**Work request:**
Only the lines from the one holding "Where should I" through the end of the records below are to be reproduced exactly, and pictures are to be omitted.

**Material supplied:**
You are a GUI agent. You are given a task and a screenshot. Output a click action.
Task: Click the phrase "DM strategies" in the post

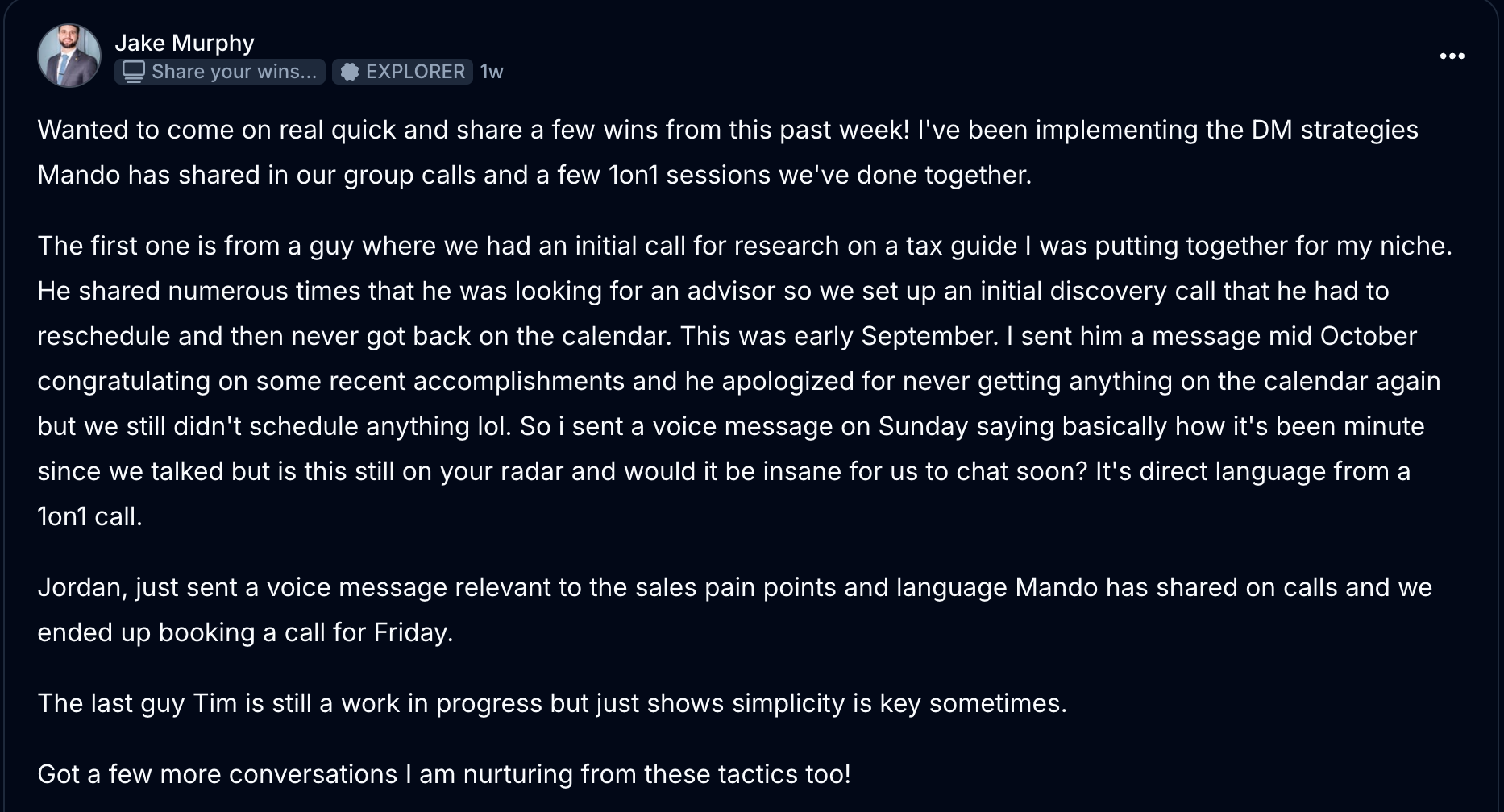click(1335, 130)
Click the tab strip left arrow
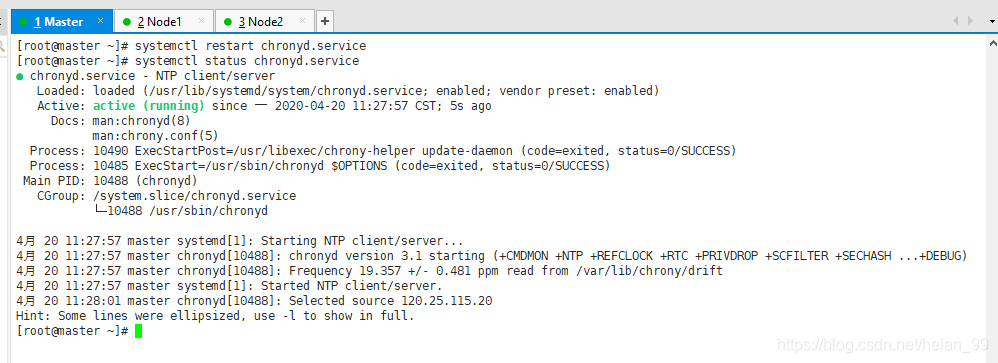The height and width of the screenshot is (363, 998). pyautogui.click(x=955, y=21)
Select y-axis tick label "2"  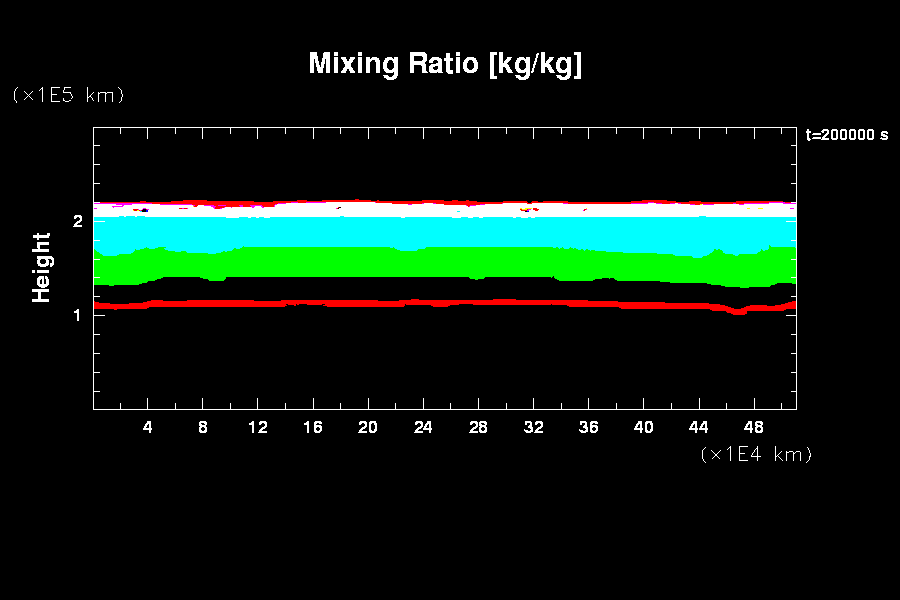click(x=77, y=221)
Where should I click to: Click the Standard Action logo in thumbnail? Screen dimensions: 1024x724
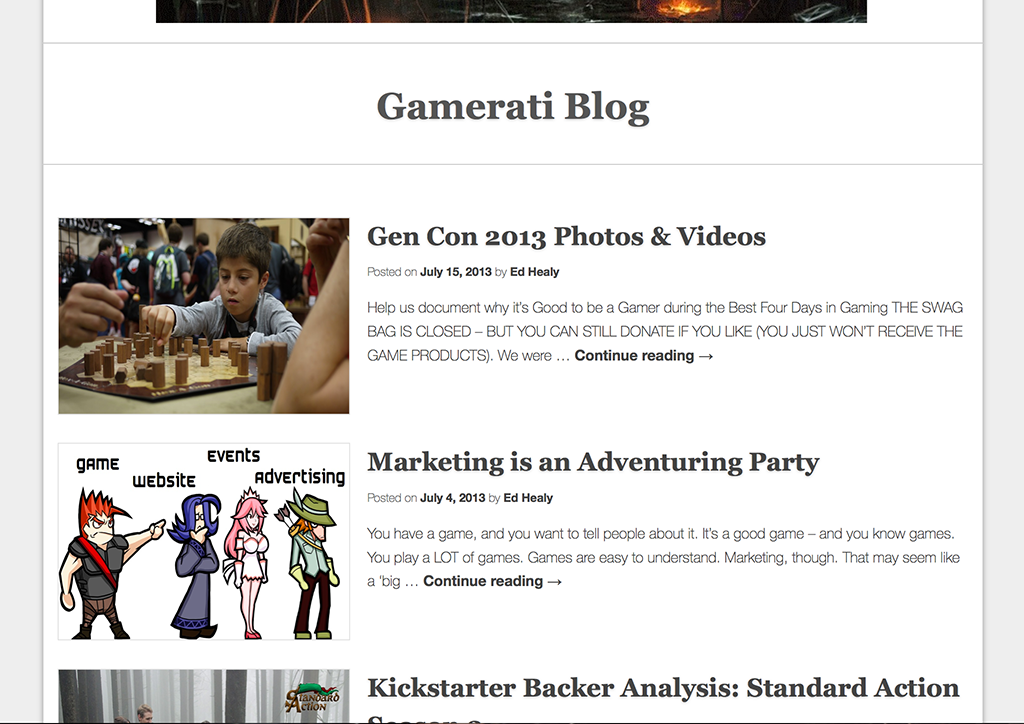point(313,698)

**Response to this exercise:**
Where should I click to: Click the Standard Action logo in thumbnail? Screen dimensions: 1024x724
point(313,698)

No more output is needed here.